Is there a way to influence the data type of an index being created?
Some like that would be fine:
CREATE INDEX idx_data2_x ON t_data2(x::int4);
It would be nice to have a workaround for that:
[hs@backup mag]$ time psql -p 5400 test -c "EXPLAIN SELECT * FROM
t_data1 WHERE id > (SELECT AVG(id) FROM t_data3) " QUERY PLAN
-----------------------------------------------------------------------------Seq Scan on t_data1 (cost=0.00..218966.00
rows=3333333width=22) Filter: ((id)::numeric > $0) InitPlan -> Aggregate (cost=1887.00..1887.00 rows=1 width=4)

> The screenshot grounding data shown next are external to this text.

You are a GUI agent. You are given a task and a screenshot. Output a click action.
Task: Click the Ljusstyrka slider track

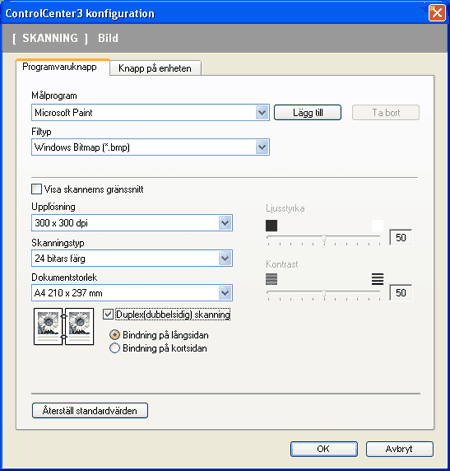pos(323,237)
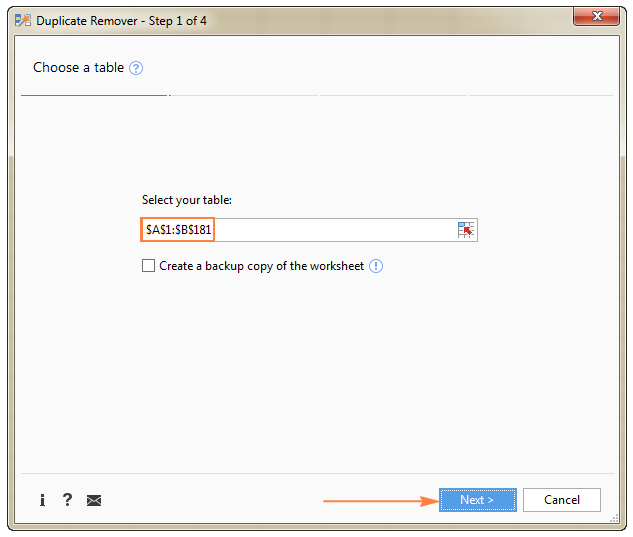Enable the backup copy checkbox
Viewport: 633px width, 537px height.
149,266
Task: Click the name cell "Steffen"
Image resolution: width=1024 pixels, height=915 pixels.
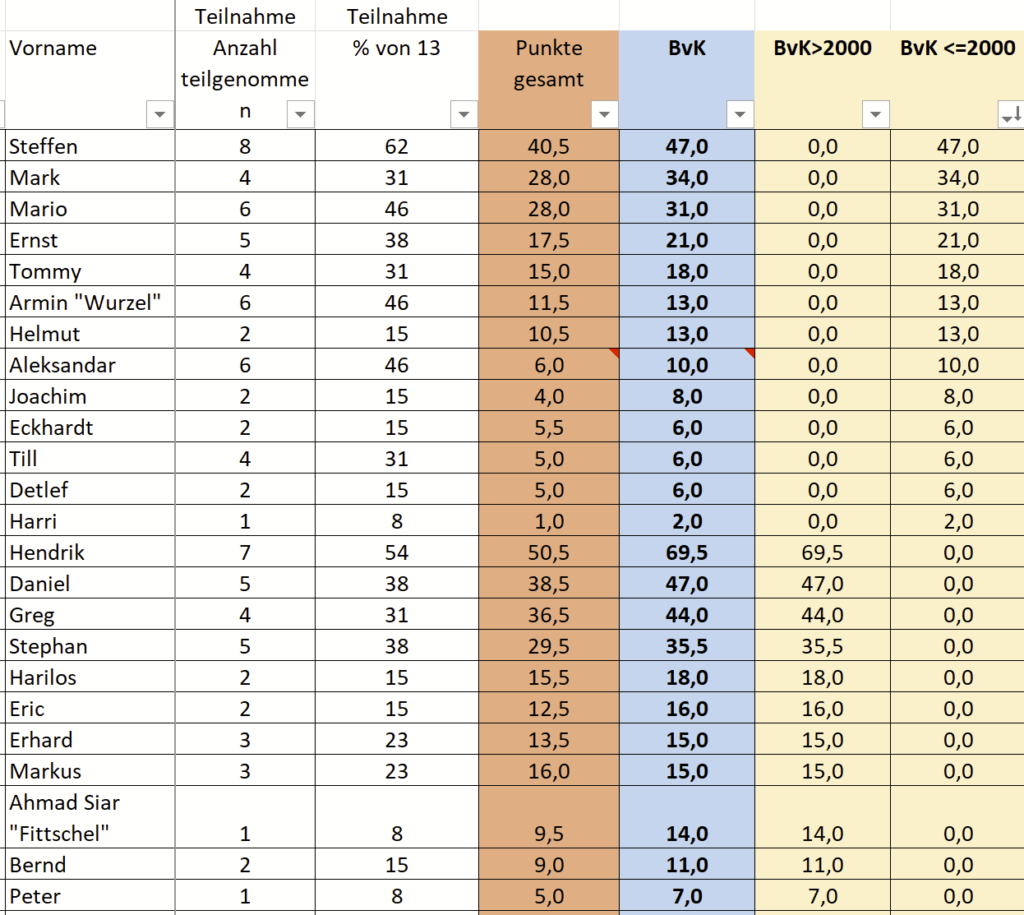Action: coord(43,147)
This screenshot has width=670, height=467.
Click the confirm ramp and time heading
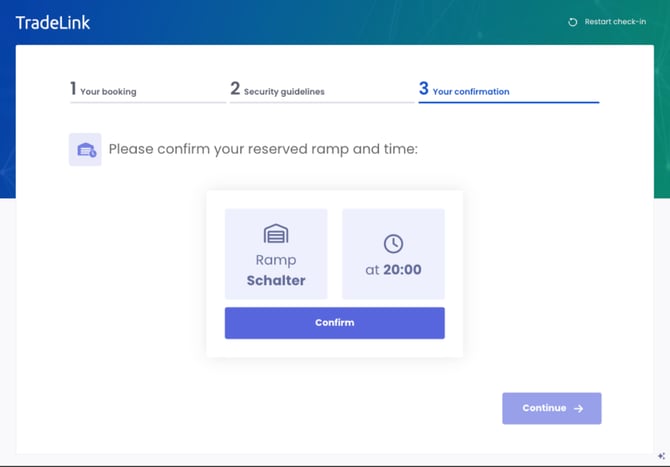click(263, 149)
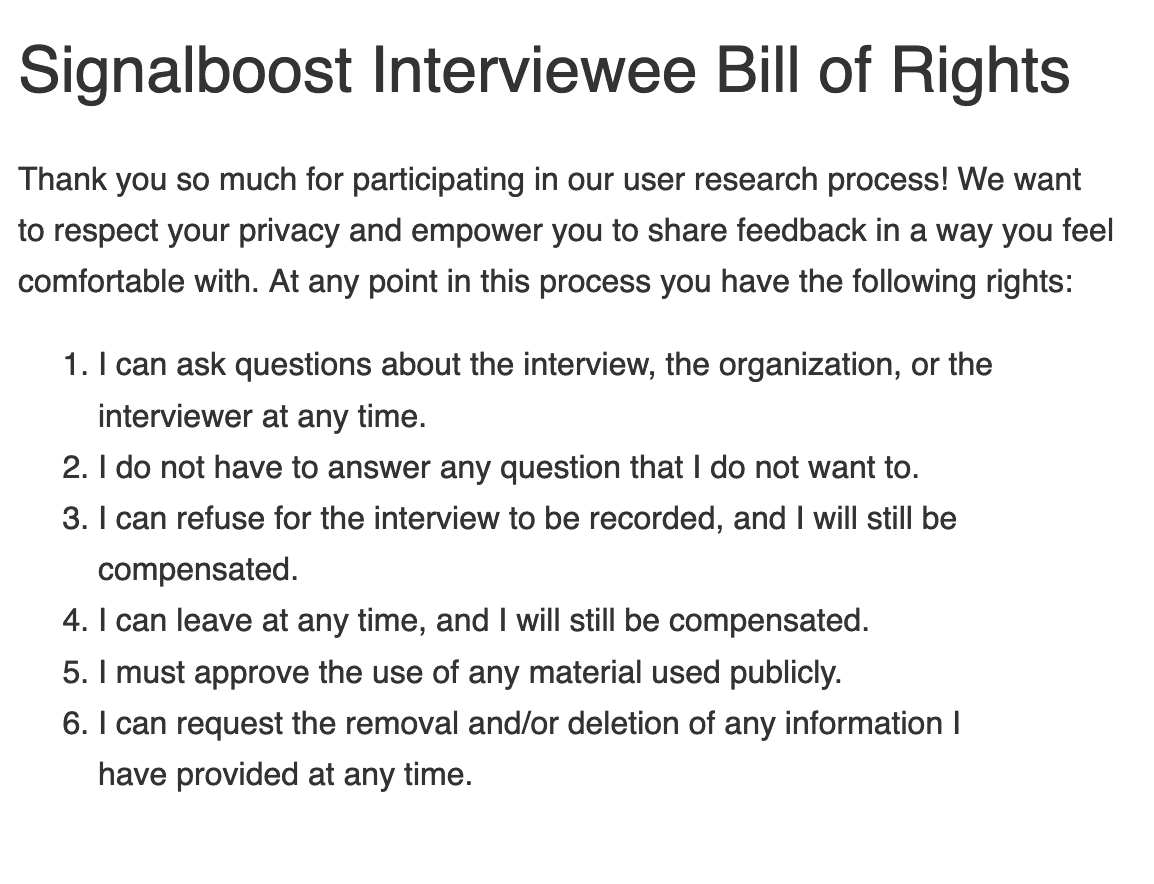Click list item 3 about refusing recording
1154x884 pixels.
tap(526, 519)
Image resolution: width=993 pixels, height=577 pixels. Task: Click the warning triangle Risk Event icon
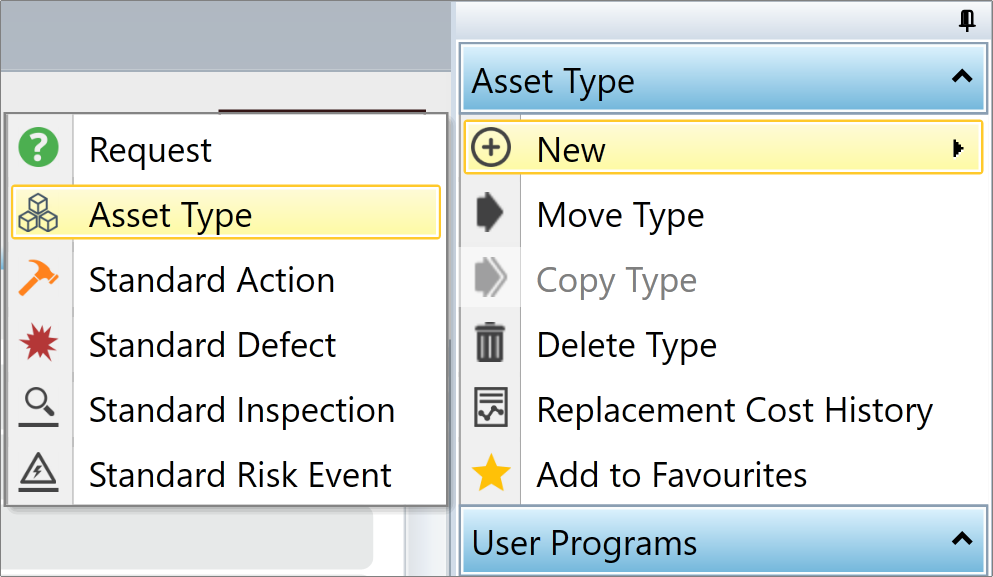(x=38, y=472)
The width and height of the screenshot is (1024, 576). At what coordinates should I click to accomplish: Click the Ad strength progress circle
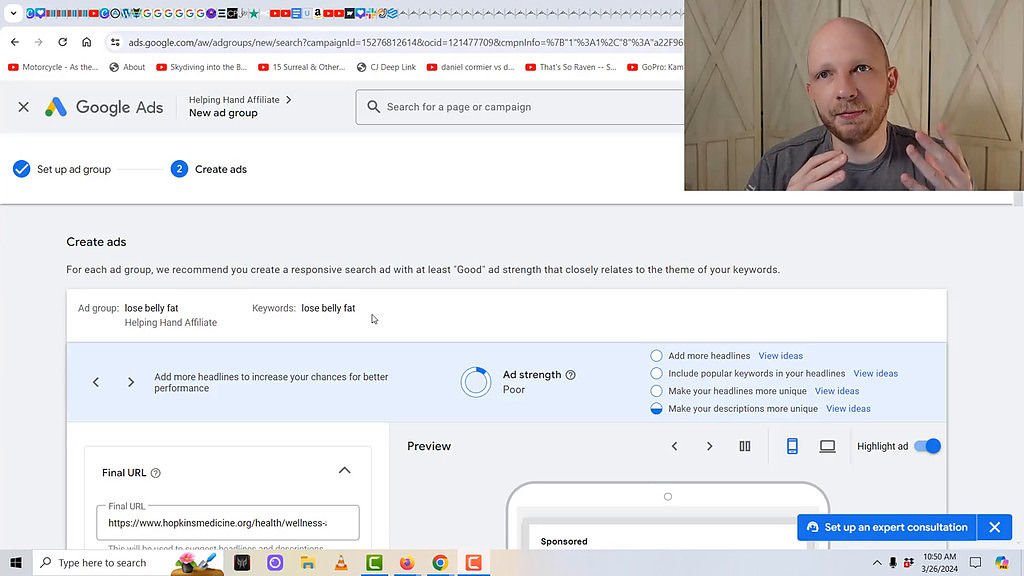[x=476, y=382]
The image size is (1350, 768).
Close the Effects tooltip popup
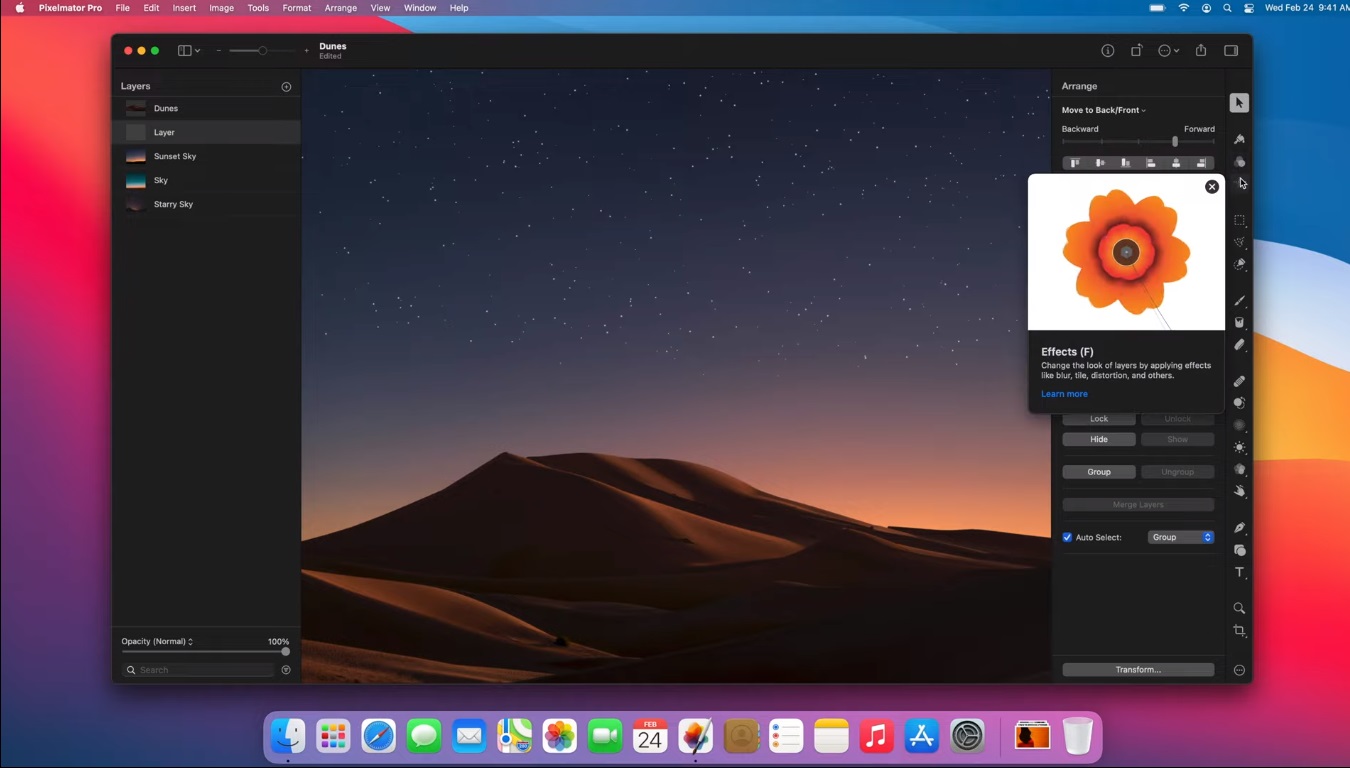pos(1212,187)
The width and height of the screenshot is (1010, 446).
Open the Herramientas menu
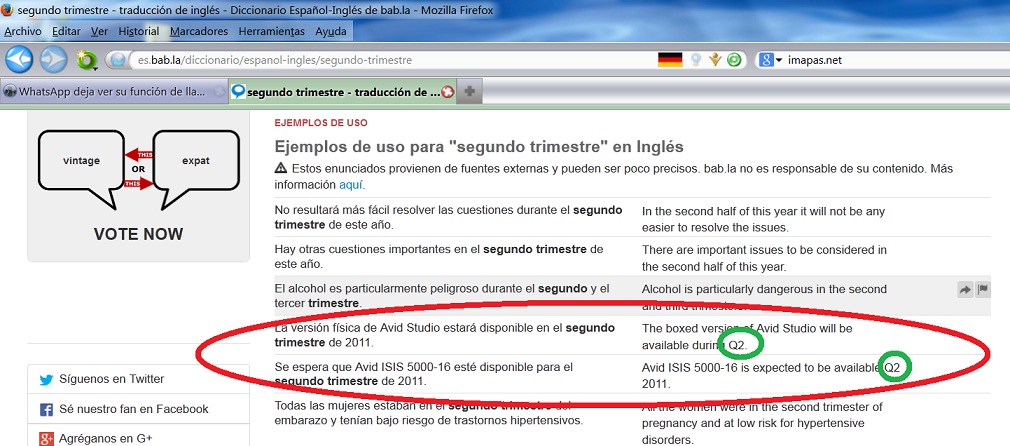click(271, 31)
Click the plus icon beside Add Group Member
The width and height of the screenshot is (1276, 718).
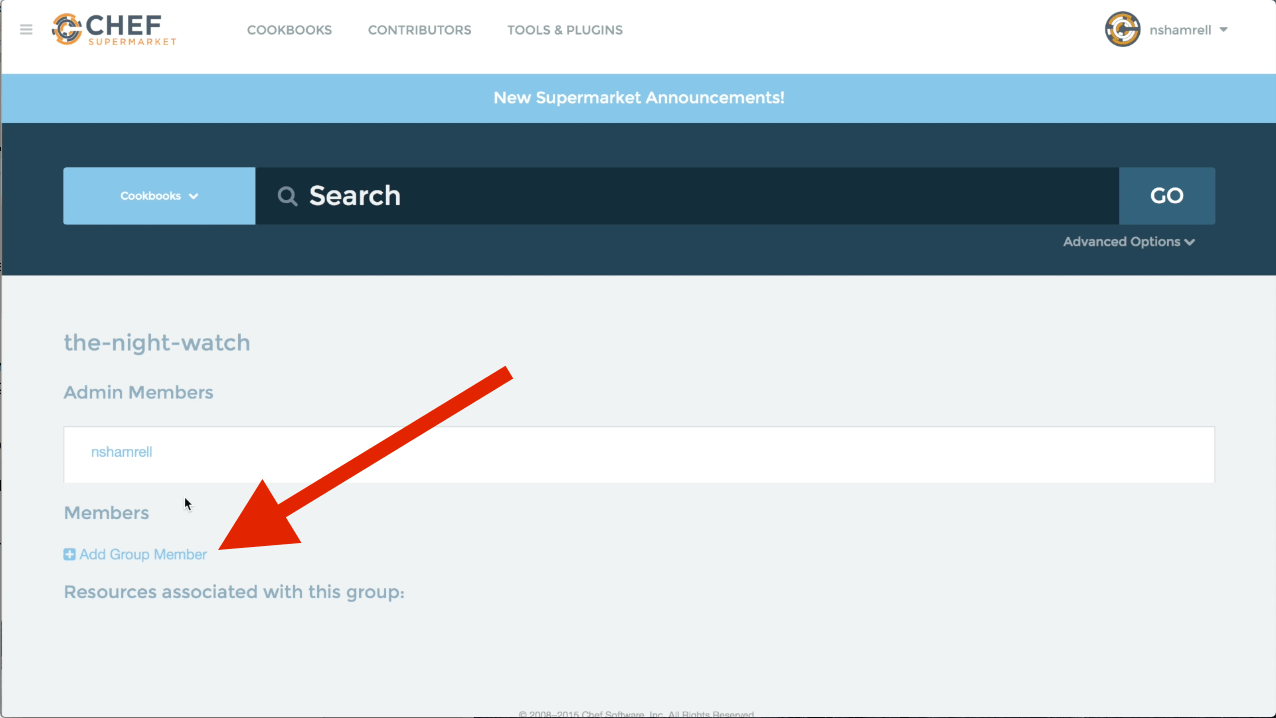tap(70, 554)
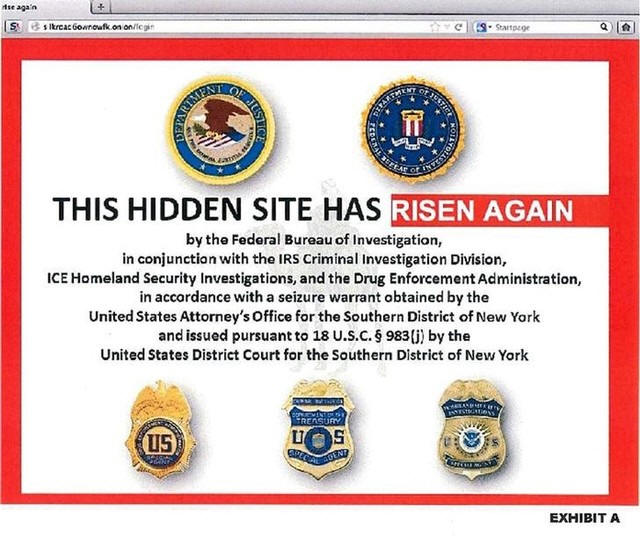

-> Seq Scan on t_data3 (cost=0.00..1637.00 rows=100000 width=4)
(5 rows)
real 0m0.057s
user 0m0.010s
sys 0m0.000s
[hs@backup mag]$ time psql -p 5400 test -c "EXPLAIN SELECT * FROM
t_data1 WHERE id > (SELECT AVG(id) FROM t_data3)::int4 " QUERY PLAN
---------------------------------------------------------------------------------------Index Scan using idx_data1_id on
t_data1 (cost=0.00..83623.33
rows=3333333 width=22) Index Cond: (id > ($0)::integer) InitPlan -> Aggregate (cost=1887.00..1887.00 rows=1
width=4) -> Seq Scan on t_data3 (cost=0.00..1637.00 rows=100000 width=4)
(5 rows)
Logically PostgreSQL cannot do an index scan in the first example due to
a wrong data type.
I could use a serializable transaction to extract the AVG first but it
would be fine if it could be done in one query. Casting a decimal value
to integer to make use of the index is definitely not a good solution.
Changing the data type of the column is not a practical solution as well.
Does anybody have an elegant idea?
I have heard that there are plans to fix this in the future but does
anybody know a workaround for 7.3.1?